Within a standard cost environment, you calculate the cost of makeable items based on the cost of purchased items, the makeable items product structure, and the list of tasks necessary to put the components together to form the subassembly or assembly.

Once you calculate and approve the item costs, you must put them into effect as the new frozen standard cost in production. Costs based on engineering bill of materials (EBOM) are calculated but are not used to update the standard cost for the item in production. When you have completed this process, PeopleSoft Cost Management revalues all inventories in the inspection, raw material, WIP, and finished goods storage areas at the new standard cost. Additionally, PeopleSoft Cost Management revalues any assemblies or subassemblies in process in production at the new standard. PeopleSoft Cost Management also records an accounting transaction to adjust the general ledger (GL) inventory balances.

You can maintain many standard costs for various production options and cost approaches, however, there is only one frozen standard cost per item that transcends all standard cost profiles and cost books for a business unit.

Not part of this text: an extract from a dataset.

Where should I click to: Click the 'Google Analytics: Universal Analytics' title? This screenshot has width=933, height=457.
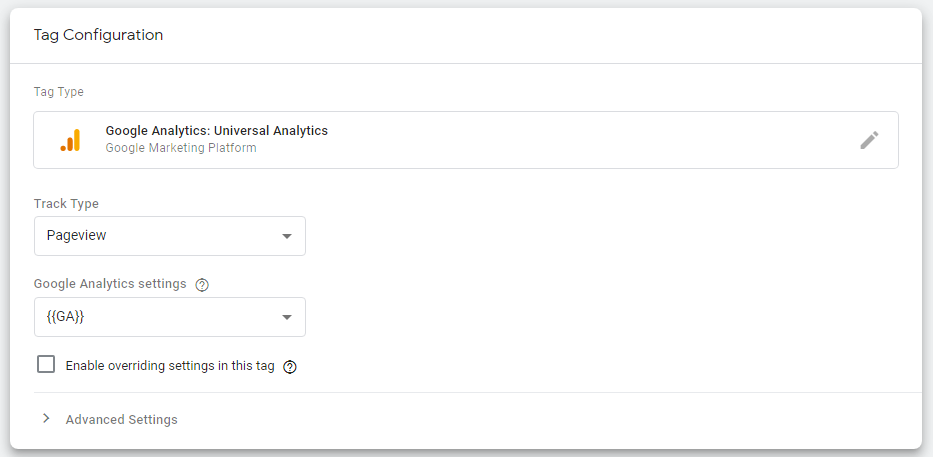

When production begins, PeopleSoft Cost Management tracks the cost of production, including any variances from the expected results. You have visibility into potential production variances before production is completed, which gives you time to analyze potential problems before they are booked to the GL.

Field or Control

Description

Conversion Code

Define labor, machine, and other conversion costs in the manufacturing process. Use production conversion codes to define conversion rates associated with work centers or tasks. In the case of subcontracted tasks or operations, the rate should represent the cost of preparing and sending the item to the subcontractor for outside processing.

Conversion Overhead Code

Define the different types of overhead costs used in the manufacturing process. Use production overhead codes to define conversion overhead rates associated with work centers or tasks. You can specify up to four production overhead codes for the work center or task.

Cost Element

Categorize the components of an item's cost. When you perform a cost rollup, you maintain an item's cost by cost element. Cost elements also help define the debit and credit ChartField combinations in transaction processing.

Cost Type

Creates separate costing groupings with different methods of costing, such as current, revised, or forecasting. The cost type also defines how purchased components are calculated.

Cost Version

Once you have determined the cost types, you can use cost versions to determine how many iterations or versions of costs you want to calculate. By using different versions for a cost type, you can maintain a history of the different costs calculated for each cost type. You can base these cost versions on different sets of assumptions, such as different BOMs (manufacturing versus engineering), effective dates, different labor rates, or different budgets that determine the overhead expenses.

Lower Level Costs

Costs associated with the components used on the assembly.

Source Code

Identifies an item as make, buy, floor stock, expense, or planning. This determines how the system uses the item during the Cost Rollup and Update Production processes.

Standard Cost Group

Standard cost groups (also know as cost groups) enable you to group together a set of items for cost roll up and update, comparing costs and reporting inventory value.

This Level Costs

Costs associated with manufacturing a specific assembly item.

Costing Conversion Overhead Rates

Establishes the rates to use for overhead costs based on the units produced, labor and machine hours, or labor and machine costs. The rates are based on business unit, cost type, cost version, conversion overhead code, and cost element. You can establish several different rates.

Costing Conversion Rates

Establishes the rates to use for labor and machine costs in the production process. You can enter fixed run, run, postproduction, and set up rates for both labor and machine. The rates are based on several factors including business unit, cost type, cost version, conversion code, and cost element. This structure gives you flexibility to set up and use several different rates.